2. O acórdão de 10.01.2023, como se disse, recusou o requerimento de recusa do Juiz Conselheiro BB para, conjuntamente com os Juízes Conselheiros CC (Presidente), DD (Relator) e EE (Segunda Adjunta), intervir no julgamento do processo de recusa n.º 2140/06.3TAAVR-I.P1-A.S1, por si apresentado, considerando-o manifestamente infundado.

O requerente fundamentou a recusa na alteração ao artigo 213.º do Código de Processo Civil introduzida pela Lei n.º 55/2021, de 13 de agosto, aplicável ex vi artigo 4.º do CPP, relativa às regras de distribuição de processos, afirmando que estas regras não foram respeitadas, o que, na sua alegação, constituía nulidade processual insanável. Como se referiu nesse acórdão, “o único motivo de recusa apresentado respeita, pois, a (alegado) incumprimento das regras da distribuição, o qual, na tese do requerente, porque gerador de motivo de nulidade insanável, afetaria a imparcialidade do juiz”.

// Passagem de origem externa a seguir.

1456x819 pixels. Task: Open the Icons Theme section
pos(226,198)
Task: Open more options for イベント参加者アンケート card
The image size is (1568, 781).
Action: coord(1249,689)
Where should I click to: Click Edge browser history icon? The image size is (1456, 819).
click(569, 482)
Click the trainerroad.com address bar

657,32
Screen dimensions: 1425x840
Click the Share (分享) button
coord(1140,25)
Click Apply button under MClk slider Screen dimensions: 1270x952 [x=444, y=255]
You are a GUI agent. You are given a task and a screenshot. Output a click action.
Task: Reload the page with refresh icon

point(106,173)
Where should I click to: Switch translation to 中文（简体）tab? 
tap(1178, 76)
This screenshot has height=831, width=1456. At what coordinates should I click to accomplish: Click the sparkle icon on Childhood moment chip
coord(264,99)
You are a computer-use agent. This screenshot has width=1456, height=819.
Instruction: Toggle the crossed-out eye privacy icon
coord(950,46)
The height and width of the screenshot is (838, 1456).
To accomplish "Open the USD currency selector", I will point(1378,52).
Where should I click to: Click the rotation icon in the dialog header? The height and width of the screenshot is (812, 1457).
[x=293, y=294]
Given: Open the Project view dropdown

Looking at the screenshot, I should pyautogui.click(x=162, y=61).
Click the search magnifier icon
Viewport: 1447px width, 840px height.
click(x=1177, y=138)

Considerou-se nesse acórdão que:

(a) “a alegada não observância das regras da distribuição não pode ser invocada [como] nem constituir motivo de recusa”, pois que “nenhuma relação”, “nem material nem processual”, “se estabelece entre” os “planos em que se posicionam a observância das disposições relativas à prática de atos processuais, que deve ser conhecida e declarada no processo, com os efeitos que concretamente lhe estão associados (artigos 119.º e 120.º do CPP), e o instituto das suspeições do juiz, que visa a proteção e garantia da sua imparcialidade”, e que

(b) não vinha questionado nem invocado motivo que pudesse “gerar suspeita sobre a imparcialidade, subjetiva ou objetiva, do Senhor Juiz Conselheiro para participar na decisão do processo de recusa n.º 2140/06.3TAAVR-I.P1-A.S1”, pois que “o Senhor Juiz Conselheiro não teve intervenção anterior no processo (n.º 2 do artigo 43.º do CPP) e não vem alegado qualquer facto ou circunstância relativos às suas relações com os sujeitos processuais ou com o objeto do processo, de contexto ou de interesse, que permitam suscitar qualquer dúvida sobre a sua imparcialidade e que, assim, sejam suscetíveis de configurar qualquer outro motivo que possa ser adequado a gerar desconfiança a este respeito (n.º 1 do artigo 43.º)”.

Suscitou então o requerente a inconstitucionalidade do artigo 43.º, n.º 1, do CPP.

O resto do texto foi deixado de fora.